The dogs’ stories of being too hyperactive begin to sound familiar.
But these very qualities turned out to make them perfect candidates for relentless field work in rustic conditions, their “extreme ball drive” and “toy obsession” providing powerful motivation.
“The toy becomes the paycheck,” Coppolillo added.
Across the country last year, an energetic fox red American Field Labrador Retriever named Dia was “hired” by the New York-New Jersey Trail Conference to ferret out invasive Scotch Broom plants in Bear Mountain and Harriman State Parks in the Lower Hudson Valley, the first permanent program of its kind in the Northeast.

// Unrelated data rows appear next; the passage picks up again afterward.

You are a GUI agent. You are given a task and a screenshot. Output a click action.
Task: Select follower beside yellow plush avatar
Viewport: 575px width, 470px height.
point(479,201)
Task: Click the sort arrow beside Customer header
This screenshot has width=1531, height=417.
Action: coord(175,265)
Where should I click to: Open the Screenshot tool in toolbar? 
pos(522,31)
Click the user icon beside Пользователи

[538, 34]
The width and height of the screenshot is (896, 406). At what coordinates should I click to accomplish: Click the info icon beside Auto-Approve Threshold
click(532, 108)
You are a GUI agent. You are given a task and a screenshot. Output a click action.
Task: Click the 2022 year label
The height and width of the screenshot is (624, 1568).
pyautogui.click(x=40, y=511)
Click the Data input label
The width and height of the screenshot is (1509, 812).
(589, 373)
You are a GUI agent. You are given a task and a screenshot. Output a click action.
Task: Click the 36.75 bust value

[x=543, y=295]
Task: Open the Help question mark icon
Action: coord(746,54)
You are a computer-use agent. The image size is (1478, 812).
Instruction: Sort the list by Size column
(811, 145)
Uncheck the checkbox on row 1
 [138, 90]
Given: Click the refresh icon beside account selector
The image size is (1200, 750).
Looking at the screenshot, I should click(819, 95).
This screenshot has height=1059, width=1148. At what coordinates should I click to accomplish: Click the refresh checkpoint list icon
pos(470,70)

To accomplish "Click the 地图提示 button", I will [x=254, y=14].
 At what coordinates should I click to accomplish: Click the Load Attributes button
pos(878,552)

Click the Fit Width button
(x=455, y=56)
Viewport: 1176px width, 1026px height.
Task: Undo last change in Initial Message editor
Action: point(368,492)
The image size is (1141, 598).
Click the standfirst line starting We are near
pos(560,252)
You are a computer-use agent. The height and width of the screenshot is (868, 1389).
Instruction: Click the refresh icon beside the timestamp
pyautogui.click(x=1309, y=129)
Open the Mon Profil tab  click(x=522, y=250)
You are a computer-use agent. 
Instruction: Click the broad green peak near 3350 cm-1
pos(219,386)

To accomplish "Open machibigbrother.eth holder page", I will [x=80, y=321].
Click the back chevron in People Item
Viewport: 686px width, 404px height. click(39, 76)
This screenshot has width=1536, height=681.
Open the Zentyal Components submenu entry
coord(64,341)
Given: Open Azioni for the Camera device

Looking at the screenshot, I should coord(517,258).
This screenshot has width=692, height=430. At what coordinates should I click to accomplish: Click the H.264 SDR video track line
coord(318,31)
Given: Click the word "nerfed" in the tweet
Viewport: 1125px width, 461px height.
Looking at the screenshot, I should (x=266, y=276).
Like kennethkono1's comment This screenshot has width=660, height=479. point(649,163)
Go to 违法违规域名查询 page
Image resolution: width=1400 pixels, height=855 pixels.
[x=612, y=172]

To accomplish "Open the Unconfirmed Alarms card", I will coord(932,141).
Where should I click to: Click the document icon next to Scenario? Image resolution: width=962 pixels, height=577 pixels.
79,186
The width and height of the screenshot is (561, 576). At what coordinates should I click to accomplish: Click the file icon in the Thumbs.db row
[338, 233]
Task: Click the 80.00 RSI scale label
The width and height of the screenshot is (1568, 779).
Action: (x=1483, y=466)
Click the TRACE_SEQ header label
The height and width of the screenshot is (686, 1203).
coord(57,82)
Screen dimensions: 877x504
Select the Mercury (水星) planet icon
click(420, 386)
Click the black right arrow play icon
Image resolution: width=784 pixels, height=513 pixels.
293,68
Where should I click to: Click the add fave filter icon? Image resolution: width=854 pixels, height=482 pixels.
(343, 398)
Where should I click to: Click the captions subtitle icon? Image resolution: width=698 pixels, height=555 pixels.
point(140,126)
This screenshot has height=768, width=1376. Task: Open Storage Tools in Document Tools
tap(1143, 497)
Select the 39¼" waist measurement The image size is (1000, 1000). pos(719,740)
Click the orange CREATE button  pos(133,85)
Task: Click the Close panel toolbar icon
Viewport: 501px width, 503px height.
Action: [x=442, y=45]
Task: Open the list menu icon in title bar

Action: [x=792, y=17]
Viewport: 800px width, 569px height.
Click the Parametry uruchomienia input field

Joshua Beese, a search and rescue dog handler with the New Jersey Task Force and FEMA, located, evaluated and trained Dia, who came from a Wisconsin farm known for breeding hunting dogs.
This year, she’s been in the field on more than 20 surveying trips.
At sites where the Trail Conference’s Invasives Strike Force Human Crew were sure each plant they found had been removed, Dia ended up finding a few more. Dia will soon scent train to identify Slender False Broom in the Finger Lakes region and the Spotted Lantern Fly.
Dia’s energy, enthusiasm, and quickness to learn aren’t the only attributes she brings to the program, according to Beese.
Her friendliness to people, especially kids, makes her a great asset at demonstrations, helping put a friendly furry face on an issue that isn’t exactly “sexy,” he said, adding, “with Dia, we get the best of both worlds.”
Just this year, on Oahu, Kyoko Johnson started the nonprofit Conservation Dogs of Hawaii, which utilizes professional dog/handler teams along with pet/handlers to detect invasive species such as Devil Weed, whose tiny fruits with tender white leaves which attach to animal fur like Velcro.
In July the group co-hosted a Conservation Dog Symposium addressing the practical experience and science behind using detection dogs to promote conservation goals throughout Hawaii, where the idea is slowly gaining ground.
Johnson’s especially pleased that the dogs sniffing for Devil Weed, found near hiking trails, serve as both detectors and citizen science educators, helping raise interest and awareness of the threat posed by invasive species.
Self-described “nosey dog nerd” Laura Holder was hired by Mequon Nature Preserve outside of Milwaukee, Wis., to develop their conservation detection dog program in 2017.
A certified dog trainer and nose work instructor, Holder was not only impressed by what the dogs could do to help the environment, but by how much work needing doing.
Later that year, she co-founded Midwest Conservation Dogs, providing the group with an executive director, canine handler, animal trainer, and behavioral expert all in one.
Her personal dog, 2-year-old yellow Labrador Retriever K-9 Ernie, is a dedicated field work enthusiast, currently trained to sniff out invasive wild parsnip, but also brings his A game to educational programs, with his own neighborhood fan club.
Among the group’s latest projects is the Pollinator Program, which employs scent trained dogs to help Beekeepers identify colonies infected by American Foulbrood, a fatal bacterial disease.